── STUDY TEXT ──
Deep down, even the iPad knows: it was never meant to be a camera. It was meant to be a rectangle with ambitions.
📺 Nobody younger than me is watching linear TV (!)
Paramount Global is laying off 3.5% of its US workforce because, shocker, no one is watching cable TV anymore. Not even out of nostalgia. Not even my Bachelor students, who treat linear TV the same way they treat fax machines: with a mix of curiosity and disbelief. This is what a structural collapse looks like. The business model built on bundling ads with content you didn’t ask for and forcing people to watch it on someone else’s schedule is… dead. Buried. Disinterred occasionally for reruns and congressional hearings.
Meanwhile, Paramount’s leadership seems stunned that a network designed for prime-time soap operas is losing to infinite-scroll TikTok chaos and Netflix’s personalized dystopia. What did they expect? That Gen Z would sit through detergent commercials to maybe catch five minutes of NCIS: Des Moines?
This it’s about reality finally catching up to a media model that’s been hollowed out for years. You can’t patch this with another reorg. You either become a tech company or become a trivia question. LINK
The strange death of the 🇩🇪 German auto industry
🇩🇪 Germany just got hit with a 100,000-job industrial reality check, and if you look closely, you can almost hear the electric motors whirring past the bodies. According to the latest EY data, nearly half of those job losses came from the auto industry, a sector once so proudly German it basically was the economy. But now, between Chinese EV imports, flatlining European demand, and the logistical nightmare of remaking Wolfsburg into Shenzhen-with-sausage, the wheels are literally coming off.
It’s the kind of transformation that’s less about innovation and more about entropy. And the brutal irony? While companies like Waymo are rewriting the rules of transport (e.g., with no drivers, no unions, no 4 a.m. shifts) Germany is still arguing over bureaucratic reform and the price of electricity. Meanwhile, the entire logic of industrial policy is collapsing like an overengineered, undercharged sedan. Because the future doesn’t wait for regulatory clarity or the next auto expo in Frankfurt. It arrives quietly, autonomously, and with no one in the driver’s seat.
───
**WHAT IS NEEDED**
Reproduce the commentary above word for word, from "This it’s about" down to "literally coming off.".
── PROVIDED DATA ──
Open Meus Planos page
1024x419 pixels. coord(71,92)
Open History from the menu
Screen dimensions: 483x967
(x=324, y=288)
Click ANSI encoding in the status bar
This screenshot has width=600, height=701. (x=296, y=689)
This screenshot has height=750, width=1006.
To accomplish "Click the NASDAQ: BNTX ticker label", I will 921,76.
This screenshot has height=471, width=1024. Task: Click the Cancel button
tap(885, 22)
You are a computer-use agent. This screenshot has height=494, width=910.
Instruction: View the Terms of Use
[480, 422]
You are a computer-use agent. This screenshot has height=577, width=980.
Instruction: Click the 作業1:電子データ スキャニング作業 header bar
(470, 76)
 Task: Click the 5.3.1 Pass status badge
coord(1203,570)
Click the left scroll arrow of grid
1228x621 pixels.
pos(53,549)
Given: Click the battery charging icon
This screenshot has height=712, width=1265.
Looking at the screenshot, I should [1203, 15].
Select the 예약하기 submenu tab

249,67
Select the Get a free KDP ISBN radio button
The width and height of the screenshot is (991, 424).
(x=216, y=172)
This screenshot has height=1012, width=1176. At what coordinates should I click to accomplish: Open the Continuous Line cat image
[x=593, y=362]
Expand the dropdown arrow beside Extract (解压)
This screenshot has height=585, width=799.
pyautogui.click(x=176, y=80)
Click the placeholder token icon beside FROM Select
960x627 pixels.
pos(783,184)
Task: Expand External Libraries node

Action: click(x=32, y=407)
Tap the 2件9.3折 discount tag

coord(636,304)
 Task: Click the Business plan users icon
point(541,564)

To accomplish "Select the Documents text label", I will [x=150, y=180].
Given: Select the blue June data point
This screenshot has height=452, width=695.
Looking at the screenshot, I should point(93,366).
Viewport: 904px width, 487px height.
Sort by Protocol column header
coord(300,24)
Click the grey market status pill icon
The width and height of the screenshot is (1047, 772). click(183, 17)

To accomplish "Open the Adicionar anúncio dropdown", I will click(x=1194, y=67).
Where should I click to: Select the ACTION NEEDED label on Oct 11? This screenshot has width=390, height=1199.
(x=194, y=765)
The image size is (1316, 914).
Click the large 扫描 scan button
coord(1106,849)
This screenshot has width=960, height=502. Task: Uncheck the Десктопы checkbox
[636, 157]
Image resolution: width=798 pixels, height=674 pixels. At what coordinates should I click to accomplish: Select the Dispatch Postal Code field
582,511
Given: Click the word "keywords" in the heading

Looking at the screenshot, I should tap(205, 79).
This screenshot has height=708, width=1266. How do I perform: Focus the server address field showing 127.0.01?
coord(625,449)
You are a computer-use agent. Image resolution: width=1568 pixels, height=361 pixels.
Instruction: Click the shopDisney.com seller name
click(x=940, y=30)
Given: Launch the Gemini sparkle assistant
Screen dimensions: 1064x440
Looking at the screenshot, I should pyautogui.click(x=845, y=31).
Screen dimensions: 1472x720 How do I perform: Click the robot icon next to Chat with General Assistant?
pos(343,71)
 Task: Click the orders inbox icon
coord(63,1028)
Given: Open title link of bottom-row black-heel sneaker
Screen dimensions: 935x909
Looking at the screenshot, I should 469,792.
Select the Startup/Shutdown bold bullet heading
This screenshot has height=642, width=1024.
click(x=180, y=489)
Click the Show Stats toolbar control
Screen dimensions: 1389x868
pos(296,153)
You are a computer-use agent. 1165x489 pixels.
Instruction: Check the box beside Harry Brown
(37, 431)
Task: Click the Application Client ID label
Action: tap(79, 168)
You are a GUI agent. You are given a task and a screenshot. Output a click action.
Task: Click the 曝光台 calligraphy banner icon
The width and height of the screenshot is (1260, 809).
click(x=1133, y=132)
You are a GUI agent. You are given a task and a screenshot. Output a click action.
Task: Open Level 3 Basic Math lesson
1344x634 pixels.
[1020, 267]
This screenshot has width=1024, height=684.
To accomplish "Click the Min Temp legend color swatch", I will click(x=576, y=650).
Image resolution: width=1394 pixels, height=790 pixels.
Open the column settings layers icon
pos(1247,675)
───
**FINISHED EXERCISE**
This it’s about reality finally catching up to a media model that’s been hollowed out for years. You can’t patch this with another reorg. You either become a tech company or become a trivia question. LINK
The strange death of the 🇩🇪 German auto industry
🇩🇪 Germany just got hit with a 100,000-job industrial reality check, and if you look closely, you can almost hear the electric motors whirring past the bodies. According to the latest EY data, nearly half of those job losses came from the auto industry, a sector once so proudly German it basically was the economy. But now, between Chinese EV imports, flatlining European demand, and the logistical nightmare of remaking Wolfsburg into Shenzhen-with-sausage, the wheels are literally coming off.